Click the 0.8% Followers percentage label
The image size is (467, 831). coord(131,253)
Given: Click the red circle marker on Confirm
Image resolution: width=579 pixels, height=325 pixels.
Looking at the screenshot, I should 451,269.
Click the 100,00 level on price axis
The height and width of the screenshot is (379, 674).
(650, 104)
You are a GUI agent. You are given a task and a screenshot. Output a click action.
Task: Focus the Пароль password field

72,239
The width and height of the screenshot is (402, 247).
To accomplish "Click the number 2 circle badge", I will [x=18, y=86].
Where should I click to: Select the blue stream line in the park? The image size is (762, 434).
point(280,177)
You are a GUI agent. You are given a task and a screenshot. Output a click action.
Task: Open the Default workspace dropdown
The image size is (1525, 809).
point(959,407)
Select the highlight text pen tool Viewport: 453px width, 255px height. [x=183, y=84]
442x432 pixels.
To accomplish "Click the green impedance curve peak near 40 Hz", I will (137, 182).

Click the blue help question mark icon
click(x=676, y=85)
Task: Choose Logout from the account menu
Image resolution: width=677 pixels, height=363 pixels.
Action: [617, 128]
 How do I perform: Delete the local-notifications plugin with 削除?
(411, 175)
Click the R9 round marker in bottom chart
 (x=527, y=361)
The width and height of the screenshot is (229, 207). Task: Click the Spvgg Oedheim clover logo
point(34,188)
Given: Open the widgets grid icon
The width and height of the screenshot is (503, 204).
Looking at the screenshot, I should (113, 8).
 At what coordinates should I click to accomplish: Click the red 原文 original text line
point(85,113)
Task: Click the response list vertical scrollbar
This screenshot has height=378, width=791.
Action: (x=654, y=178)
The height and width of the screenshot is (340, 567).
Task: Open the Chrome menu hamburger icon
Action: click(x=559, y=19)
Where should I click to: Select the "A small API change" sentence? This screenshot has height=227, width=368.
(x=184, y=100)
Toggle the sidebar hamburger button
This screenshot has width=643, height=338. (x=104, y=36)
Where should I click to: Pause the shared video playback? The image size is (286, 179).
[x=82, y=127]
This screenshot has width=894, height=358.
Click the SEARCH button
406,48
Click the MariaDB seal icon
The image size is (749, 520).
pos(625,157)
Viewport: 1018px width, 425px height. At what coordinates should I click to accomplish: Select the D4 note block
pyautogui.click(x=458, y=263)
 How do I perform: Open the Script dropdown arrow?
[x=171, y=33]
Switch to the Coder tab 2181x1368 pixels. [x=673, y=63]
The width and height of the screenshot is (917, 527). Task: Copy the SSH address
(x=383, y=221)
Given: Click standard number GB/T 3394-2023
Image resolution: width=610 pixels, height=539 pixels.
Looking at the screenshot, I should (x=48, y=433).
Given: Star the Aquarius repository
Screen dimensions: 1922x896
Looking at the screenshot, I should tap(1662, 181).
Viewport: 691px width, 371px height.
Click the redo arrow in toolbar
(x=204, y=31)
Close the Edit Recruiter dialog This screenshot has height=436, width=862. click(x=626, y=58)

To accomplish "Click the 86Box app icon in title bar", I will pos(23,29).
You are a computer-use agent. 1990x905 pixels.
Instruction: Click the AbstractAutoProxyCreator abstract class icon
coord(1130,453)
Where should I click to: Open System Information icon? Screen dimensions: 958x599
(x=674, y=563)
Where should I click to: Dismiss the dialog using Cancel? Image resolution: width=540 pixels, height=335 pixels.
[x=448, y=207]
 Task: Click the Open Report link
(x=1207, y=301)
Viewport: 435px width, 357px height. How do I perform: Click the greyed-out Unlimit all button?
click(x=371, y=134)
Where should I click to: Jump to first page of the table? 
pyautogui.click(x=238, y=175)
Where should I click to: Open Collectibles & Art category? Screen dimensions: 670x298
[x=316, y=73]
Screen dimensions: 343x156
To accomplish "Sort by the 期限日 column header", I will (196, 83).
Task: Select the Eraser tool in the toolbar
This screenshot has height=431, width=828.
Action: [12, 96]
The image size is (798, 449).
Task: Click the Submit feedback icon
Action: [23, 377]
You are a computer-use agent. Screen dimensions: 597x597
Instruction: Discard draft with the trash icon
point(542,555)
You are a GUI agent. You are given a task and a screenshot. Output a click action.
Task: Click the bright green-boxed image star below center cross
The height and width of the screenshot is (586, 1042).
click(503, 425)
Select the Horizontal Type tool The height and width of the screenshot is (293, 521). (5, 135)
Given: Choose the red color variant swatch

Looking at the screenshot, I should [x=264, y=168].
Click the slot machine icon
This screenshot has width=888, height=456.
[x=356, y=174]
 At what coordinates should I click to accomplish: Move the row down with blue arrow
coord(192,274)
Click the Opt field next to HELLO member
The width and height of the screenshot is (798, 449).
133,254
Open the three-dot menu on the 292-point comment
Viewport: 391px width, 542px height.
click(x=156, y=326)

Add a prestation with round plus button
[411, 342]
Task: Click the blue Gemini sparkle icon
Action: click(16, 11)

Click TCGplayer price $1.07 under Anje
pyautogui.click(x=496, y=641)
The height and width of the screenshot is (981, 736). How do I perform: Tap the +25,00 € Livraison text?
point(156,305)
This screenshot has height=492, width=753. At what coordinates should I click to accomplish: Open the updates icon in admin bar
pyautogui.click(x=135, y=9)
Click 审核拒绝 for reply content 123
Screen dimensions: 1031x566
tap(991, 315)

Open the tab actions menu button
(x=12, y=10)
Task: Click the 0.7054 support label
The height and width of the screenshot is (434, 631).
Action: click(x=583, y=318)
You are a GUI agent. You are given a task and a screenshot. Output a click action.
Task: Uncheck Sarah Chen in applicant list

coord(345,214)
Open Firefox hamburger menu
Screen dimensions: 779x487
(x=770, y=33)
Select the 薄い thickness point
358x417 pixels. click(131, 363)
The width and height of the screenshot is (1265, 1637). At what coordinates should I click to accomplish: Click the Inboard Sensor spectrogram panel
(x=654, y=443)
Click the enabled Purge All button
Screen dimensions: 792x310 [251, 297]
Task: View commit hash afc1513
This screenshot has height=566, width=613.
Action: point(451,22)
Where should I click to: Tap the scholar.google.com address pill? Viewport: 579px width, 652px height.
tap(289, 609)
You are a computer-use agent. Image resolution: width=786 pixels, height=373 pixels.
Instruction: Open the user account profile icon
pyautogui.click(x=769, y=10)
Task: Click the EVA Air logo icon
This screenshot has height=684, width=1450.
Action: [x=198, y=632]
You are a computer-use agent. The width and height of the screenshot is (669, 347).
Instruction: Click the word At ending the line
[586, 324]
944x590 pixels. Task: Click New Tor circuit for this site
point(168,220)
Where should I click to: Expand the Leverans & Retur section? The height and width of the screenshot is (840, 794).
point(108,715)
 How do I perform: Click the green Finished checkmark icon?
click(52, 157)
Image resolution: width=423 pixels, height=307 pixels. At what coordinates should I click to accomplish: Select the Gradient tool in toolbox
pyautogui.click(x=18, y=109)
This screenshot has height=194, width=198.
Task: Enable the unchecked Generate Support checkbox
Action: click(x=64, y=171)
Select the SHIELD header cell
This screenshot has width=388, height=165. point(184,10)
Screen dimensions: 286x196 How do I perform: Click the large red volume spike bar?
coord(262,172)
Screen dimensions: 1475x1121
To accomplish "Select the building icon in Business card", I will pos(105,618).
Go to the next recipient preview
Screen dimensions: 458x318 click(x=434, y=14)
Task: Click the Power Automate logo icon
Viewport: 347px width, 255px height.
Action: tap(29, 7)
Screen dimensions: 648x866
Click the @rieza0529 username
▬▬▬▬▬▬
* [What the task requires] Please copy the material above word for word, keeping every line and its order unchanged.

* [Result for this exercise]
Click the 0.8% Followers percentage label
The image size is (467, 831). coord(131,253)
Given: Click the red circle marker on Confirm
Image resolution: width=579 pixels, height=325 pixels.
Looking at the screenshot, I should 451,269.
Click the 100,00 level on price axis
The height and width of the screenshot is (379, 674).
(650, 104)
You are a GUI agent. You are given a task and a screenshot. Output a click action.
Task: Focus the Пароль password field

72,239
The width and height of the screenshot is (402, 247).
To accomplish "Click the number 2 circle badge", I will [x=18, y=86].
Where should I click to: Select the blue stream line in the park? The image size is (762, 434).
point(280,177)
You are a GUI agent. You are given a task and a screenshot. Output a click action.
Task: Open the Default workspace dropdown
The image size is (1525, 809).
point(959,407)
Select the highlight text pen tool Viewport: 453px width, 255px height. [x=183, y=84]
442x432 pixels.
To accomplish "Click the green impedance curve peak near 40 Hz", I will (137, 182).

Click the blue help question mark icon
click(x=676, y=85)
Task: Choose Logout from the account menu
Image resolution: width=677 pixels, height=363 pixels.
Action: [617, 128]
 How do I perform: Delete the local-notifications plugin with 削除?
(411, 175)
Click the R9 round marker in bottom chart
 (x=527, y=361)
The width and height of the screenshot is (229, 207). Task: Click the Spvgg Oedheim clover logo
point(34,188)
Given: Open the widgets grid icon
The width and height of the screenshot is (503, 204).
Looking at the screenshot, I should (113, 8).
 At what coordinates should I click to accomplish: Click the red 原文 original text line
point(85,113)
Task: Click the response list vertical scrollbar
This screenshot has height=378, width=791.
Action: (x=654, y=178)
The height and width of the screenshot is (340, 567).
Task: Open the Chrome menu hamburger icon
Action: click(x=559, y=19)
Where should I click to: Select the "A small API change" sentence? This screenshot has height=227, width=368.
(x=184, y=100)
Toggle the sidebar hamburger button
This screenshot has width=643, height=338. (x=104, y=36)
Where should I click to: Pause the shared video playback? The image size is (286, 179).
[x=82, y=127]
This screenshot has width=894, height=358.
Click the SEARCH button
406,48
Click the MariaDB seal icon
The image size is (749, 520).
pos(625,157)
Viewport: 1018px width, 425px height. At what coordinates should I click to accomplish: Select the D4 note block
pyautogui.click(x=458, y=263)
 How do I perform: Open the Script dropdown arrow?
[x=171, y=33]
Switch to the Coder tab 2181x1368 pixels. [x=673, y=63]
The width and height of the screenshot is (917, 527). Task: Copy the SSH address
(x=383, y=221)
Given: Click standard number GB/T 3394-2023
Image resolution: width=610 pixels, height=539 pixels.
Looking at the screenshot, I should (x=48, y=433).
Given: Star the Aquarius repository
Screen dimensions: 1922x896
Looking at the screenshot, I should tap(1662, 181).
Viewport: 691px width, 371px height.
Click the redo arrow in toolbar
(x=204, y=31)
Close the Edit Recruiter dialog This screenshot has height=436, width=862. click(x=626, y=58)

To accomplish "Click the 86Box app icon in title bar", I will pos(23,29).
You are a computer-use agent. 1990x905 pixels.
Instruction: Click the AbstractAutoProxyCreator abstract class icon
coord(1130,453)
Where should I click to: Open System Information icon? Screen dimensions: 958x599
(x=674, y=563)
Where should I click to: Dismiss the dialog using Cancel? Image resolution: width=540 pixels, height=335 pixels.
[x=448, y=207]
 Task: Click the Open Report link
(x=1207, y=301)
Viewport: 435px width, 357px height. How do I perform: Click the greyed-out Unlimit all button?
click(x=371, y=134)
Where should I click to: Jump to first page of the table? 
pyautogui.click(x=238, y=175)
Where should I click to: Open Collectibles & Art category? Screen dimensions: 670x298
[x=316, y=73]
Screen dimensions: 343x156
To accomplish "Sort by the 期限日 column header", I will (196, 83).
Task: Select the Eraser tool in the toolbar
This screenshot has height=431, width=828.
Action: [12, 96]
The image size is (798, 449).
Task: Click the Submit feedback icon
Action: [23, 377]
You are a computer-use agent. Screen dimensions: 597x597
Instruction: Discard draft with the trash icon
point(542,555)
You are a GUI agent. You are given a task and a screenshot. Output a click action.
Task: Click the bright green-boxed image star below center cross
The height and width of the screenshot is (586, 1042).
click(503, 425)
Select the Horizontal Type tool The height and width of the screenshot is (293, 521). (5, 135)
Given: Choose the red color variant swatch

Looking at the screenshot, I should [x=264, y=168].
Click the slot machine icon
This screenshot has width=888, height=456.
[x=356, y=174]
 At what coordinates should I click to accomplish: Move the row down with blue arrow
coord(192,274)
Click the Opt field next to HELLO member
The width and height of the screenshot is (798, 449).
133,254
Open the three-dot menu on the 292-point comment
Viewport: 391px width, 542px height.
click(x=156, y=326)

Add a prestation with round plus button
[411, 342]
Task: Click the blue Gemini sparkle icon
Action: click(16, 11)

Click TCGplayer price $1.07 under Anje
pyautogui.click(x=496, y=641)
The height and width of the screenshot is (981, 736). How do I perform: Tap the +25,00 € Livraison text?
point(156,305)
This screenshot has height=492, width=753. At what coordinates should I click to accomplish: Open the updates icon in admin bar
pyautogui.click(x=135, y=9)
Click 审核拒绝 for reply content 123
Screen dimensions: 1031x566
tap(991, 315)

Open the tab actions menu button
(x=12, y=10)
Task: Click the 0.7054 support label
The height and width of the screenshot is (434, 631).
Action: click(x=583, y=318)
You are a GUI agent. You are given a task and a screenshot. Output a click action.
Task: Uncheck Sarah Chen in applicant list

coord(345,214)
Open Firefox hamburger menu
Screen dimensions: 779x487
(x=770, y=33)
Select the 薄い thickness point
358x417 pixels. click(131, 363)
The width and height of the screenshot is (1265, 1637). At what coordinates should I click to accomplish: Click the Inboard Sensor spectrogram panel
(x=654, y=443)
Click the enabled Purge All button
Screen dimensions: 792x310 [251, 297]
Task: View commit hash afc1513
This screenshot has height=566, width=613.
Action: point(451,22)
Where should I click to: Tap the scholar.google.com address pill? Viewport: 579px width, 652px height.
tap(289, 609)
You are a computer-use agent. Image resolution: width=786 pixels, height=373 pixels.
Instruction: Open the user account profile icon
pyautogui.click(x=769, y=10)
Task: Click the EVA Air logo icon
This screenshot has height=684, width=1450.
Action: [x=198, y=632]
You are a computer-use agent. The width and height of the screenshot is (669, 347).
Instruction: Click the word At ending the line
[586, 324]
944x590 pixels. Task: Click New Tor circuit for this site
point(168,220)
Where should I click to: Expand the Leverans & Retur section? The height and width of the screenshot is (840, 794).
point(108,715)
 How do I perform: Click the green Finished checkmark icon?
click(52, 157)
Image resolution: width=423 pixels, height=307 pixels. At what coordinates should I click to accomplish: Select the Gradient tool in toolbox
pyautogui.click(x=18, y=109)
This screenshot has height=194, width=198.
Task: Enable the unchecked Generate Support checkbox
Action: click(x=64, y=171)
Select the SHIELD header cell
This screenshot has width=388, height=165. point(184,10)
Screen dimensions: 286x196 How do I perform: Click the large red volume spike bar?
coord(262,172)
Screen dimensions: 1475x1121
To accomplish "Select the building icon in Business card", I will pos(105,618).
Go to the next recipient preview
Screen dimensions: 458x318 click(x=434, y=14)
Task: Click the Power Automate logo icon
Viewport: 347px width, 255px height.
Action: tap(29, 7)
Screen dimensions: 648x866
Click the @rieza0529 username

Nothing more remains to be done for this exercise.